For the city — any city — to make a three-decade, $65 million [now $70 million and rising] commitment based on a handshake arrangement with absentee ownership is head-scratching at best and mind-numbing at worst.

But if that's the level of commitment the city is already willing to make, why not go whole hog?

Why not just buy the team?

The value of the Sounds is hard to pin down (though, presumably, it's gone up with the promise of a new stadium). But Forbes' recent estimate of the 20 most valuable minor league teams did not include the Sounds. The 20th ranked team on that list — the Oklahoma City RedHawks — came in at $21 million.

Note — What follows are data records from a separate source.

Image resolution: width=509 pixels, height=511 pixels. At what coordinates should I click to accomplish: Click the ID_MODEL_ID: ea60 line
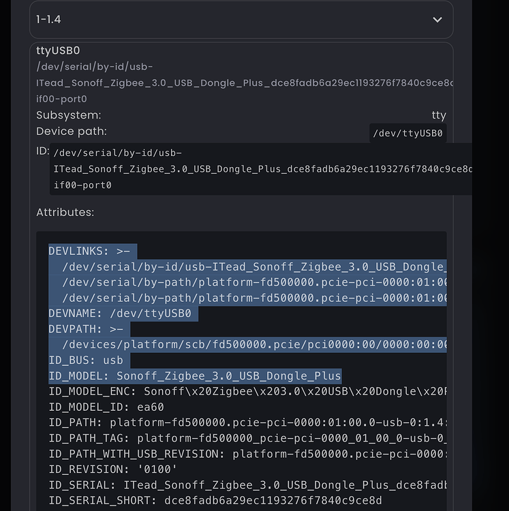106,407
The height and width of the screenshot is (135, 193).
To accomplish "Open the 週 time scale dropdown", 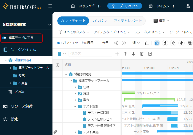I will pyautogui.click(x=136, y=43).
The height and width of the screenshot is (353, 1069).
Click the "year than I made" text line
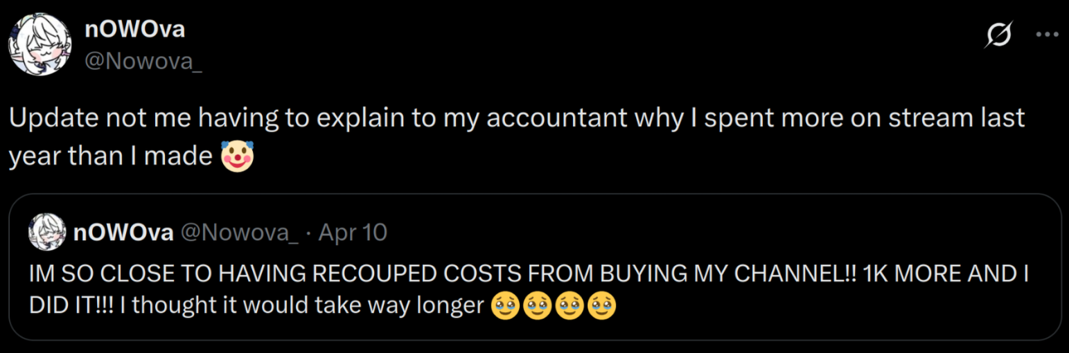(x=109, y=157)
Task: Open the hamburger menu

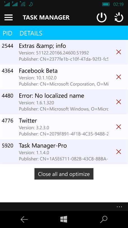Action: coord(8,17)
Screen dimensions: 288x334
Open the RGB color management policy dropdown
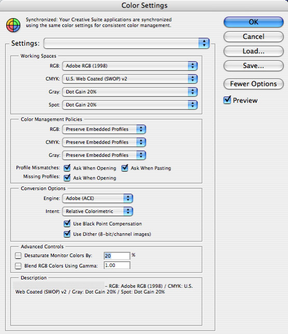104,129
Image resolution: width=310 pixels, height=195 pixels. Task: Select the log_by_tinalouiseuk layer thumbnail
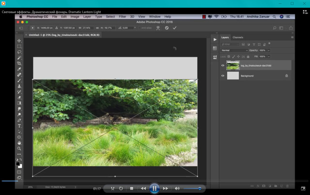point(233,65)
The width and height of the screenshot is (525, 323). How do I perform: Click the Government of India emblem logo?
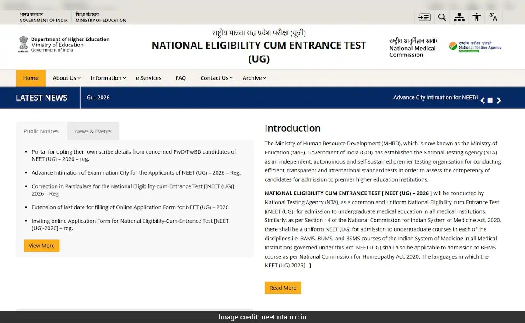click(x=23, y=44)
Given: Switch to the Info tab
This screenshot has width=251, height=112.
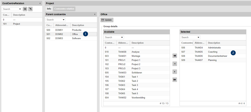Looking at the screenshot, I should coord(49,9).
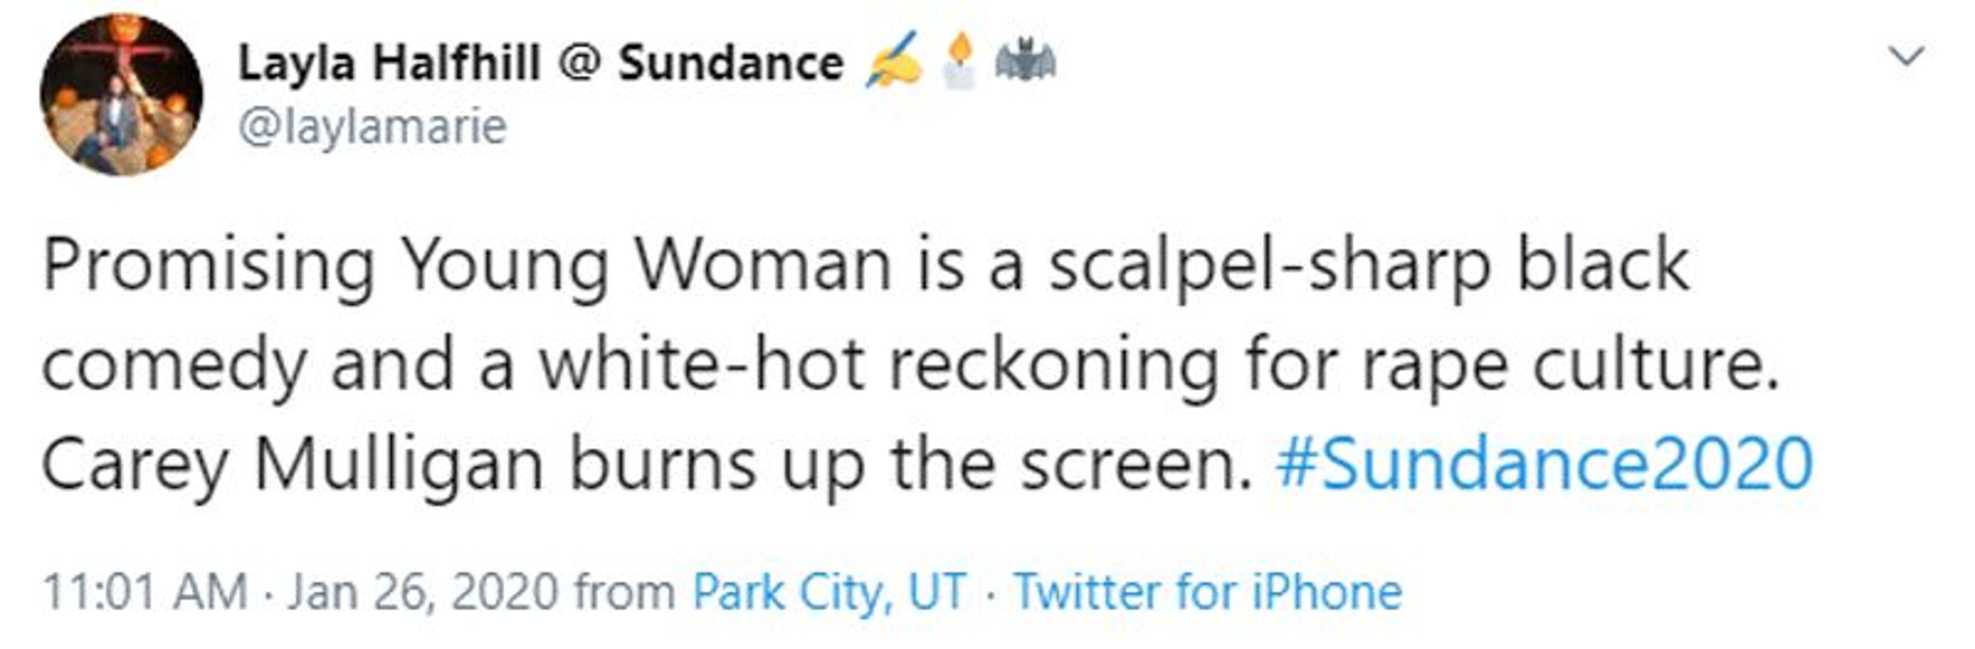Viewport: 1975px width, 649px height.
Task: Click the Twitter for iPhone source link
Action: pos(1208,592)
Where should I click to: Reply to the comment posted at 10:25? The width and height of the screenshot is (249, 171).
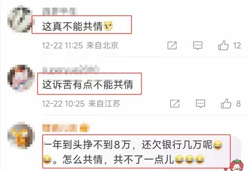click(x=200, y=104)
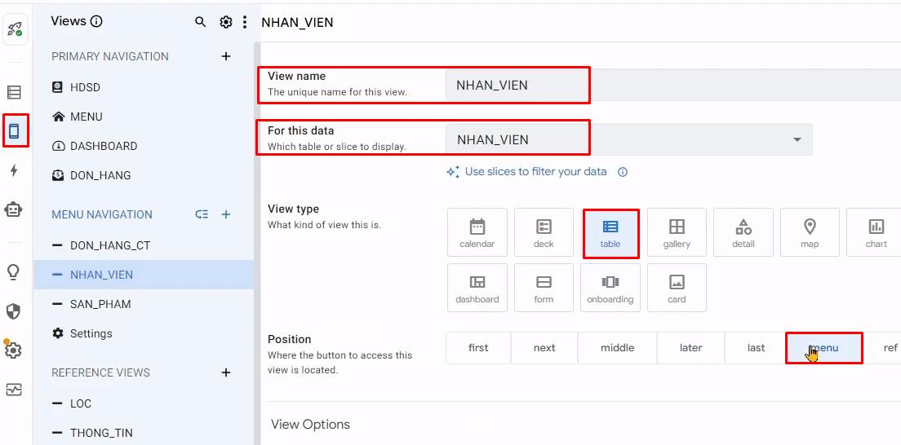Click the Actions lightning bolt icon
The height and width of the screenshot is (445, 901).
tap(14, 170)
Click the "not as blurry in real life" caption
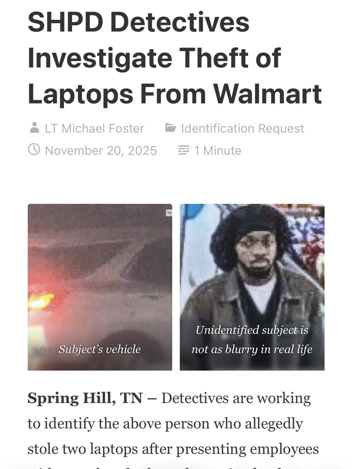The image size is (352, 469). 252,349
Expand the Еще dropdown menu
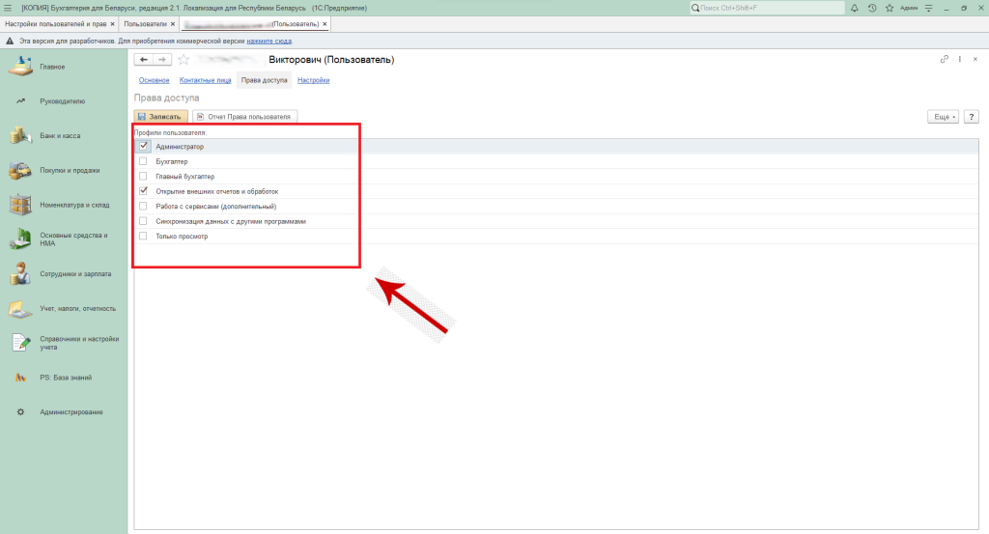Image resolution: width=989 pixels, height=534 pixels. (942, 116)
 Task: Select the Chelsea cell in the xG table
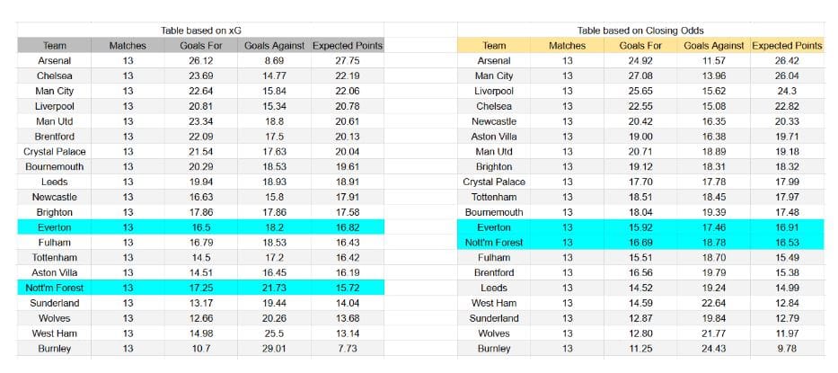pos(54,76)
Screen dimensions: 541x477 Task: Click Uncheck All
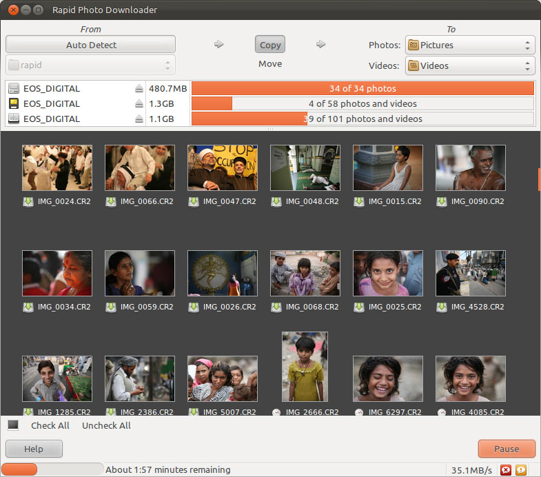pos(106,425)

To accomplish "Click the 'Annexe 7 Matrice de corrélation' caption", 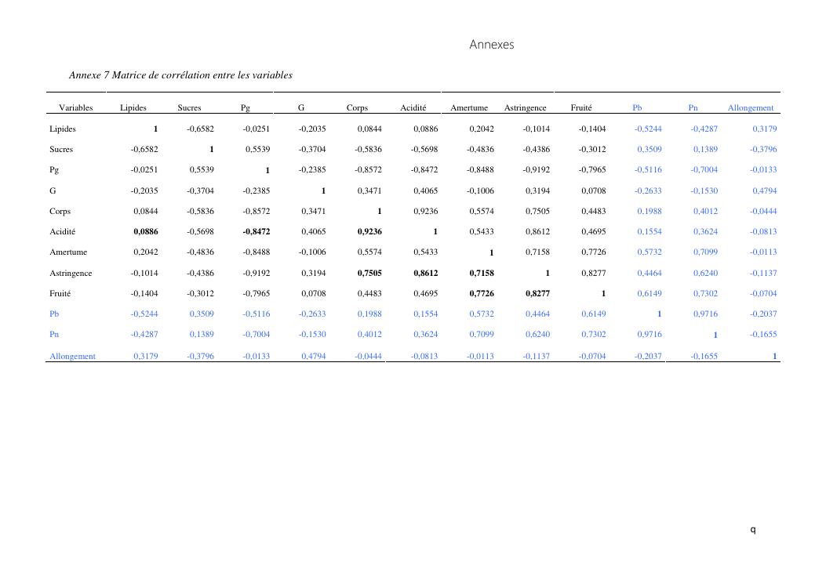I will pos(180,75).
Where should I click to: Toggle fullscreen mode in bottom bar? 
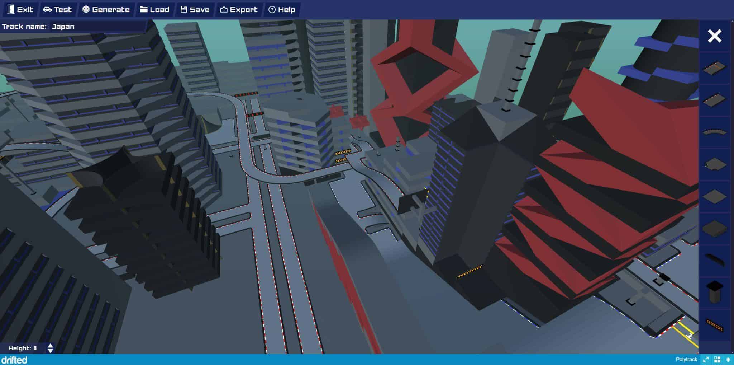pyautogui.click(x=706, y=359)
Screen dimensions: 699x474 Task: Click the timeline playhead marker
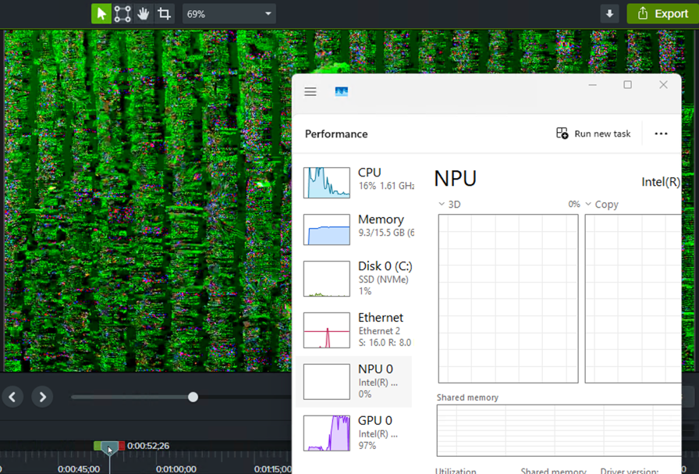click(x=109, y=447)
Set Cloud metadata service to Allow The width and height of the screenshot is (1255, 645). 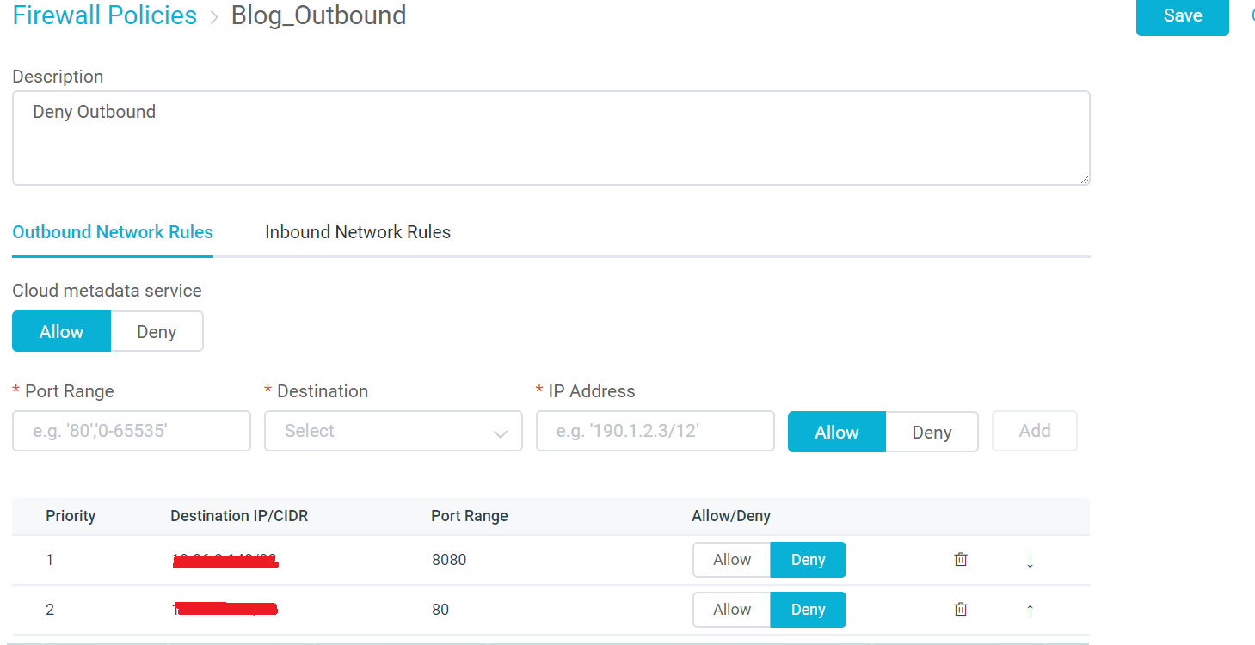[x=62, y=332]
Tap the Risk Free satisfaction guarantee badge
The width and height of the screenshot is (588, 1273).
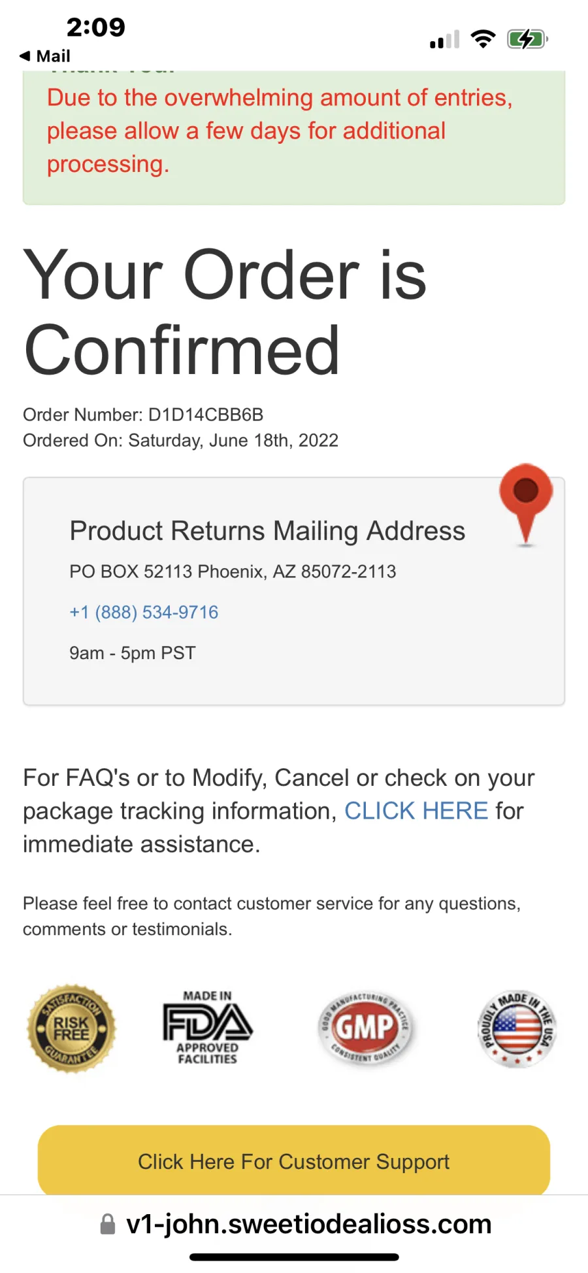pos(71,1028)
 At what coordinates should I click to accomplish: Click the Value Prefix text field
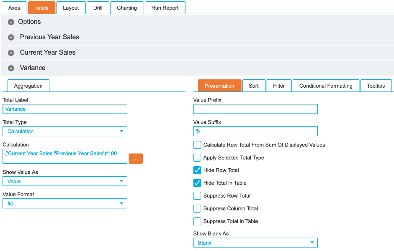[x=255, y=109]
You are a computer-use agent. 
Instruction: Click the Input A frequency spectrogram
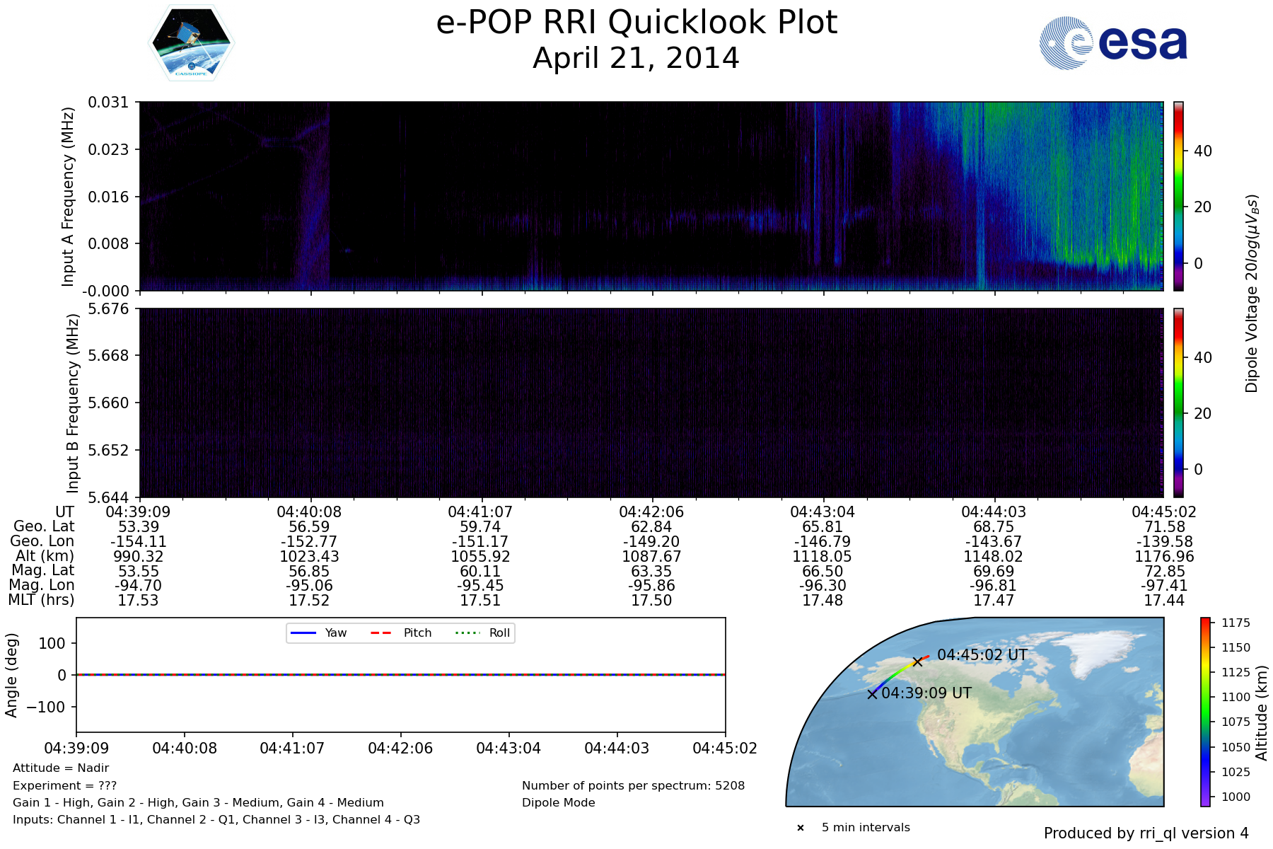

For, say, $20 million, the city gets the team ... and it gets the revenue. Not just the increased sales taxes budgeted in the financing plan — all of it. Ticket revenue, beer money, parking costs. All of it.

And if the mayor is to be believed, the city doesn't even need the Sounds for the $50 million ancillary development. It's going to happen anyway.

Right now, the city is spending at least three times the total value of the Sounds — that's being generous — to build a stadium. Doesn't it make more sense to own the entity outright?

Instead all of the pie-in-the-sky Jefferson-Street-rejuvenation wishful thoughts they have been spreading around in PR campaigns, Metro government could have been working on ways they would start spending the revenues that have already started rolling into team owner Frank Ward with season ticket sales and merchandising profits.

Despite the option that taking the Sounds by eminent domain or buying them would have been a more financially responsible act on Metro government's part than subsidizing their private enterprise, the Mayor likely never would have considered public ownership because he might have angered wealthy campaign donors who have financial stakes in the Sounds' ownership team. A deal that would have been more financially responsible to and more demonstrably lucrative for Nashville taxpayers probably never surpassed his own self-interest. Angering the special interests might risk Hizzoner's future political aspirations for higher office.

Things could have been done differently. But they were not. And Nashville missed its shot at a title.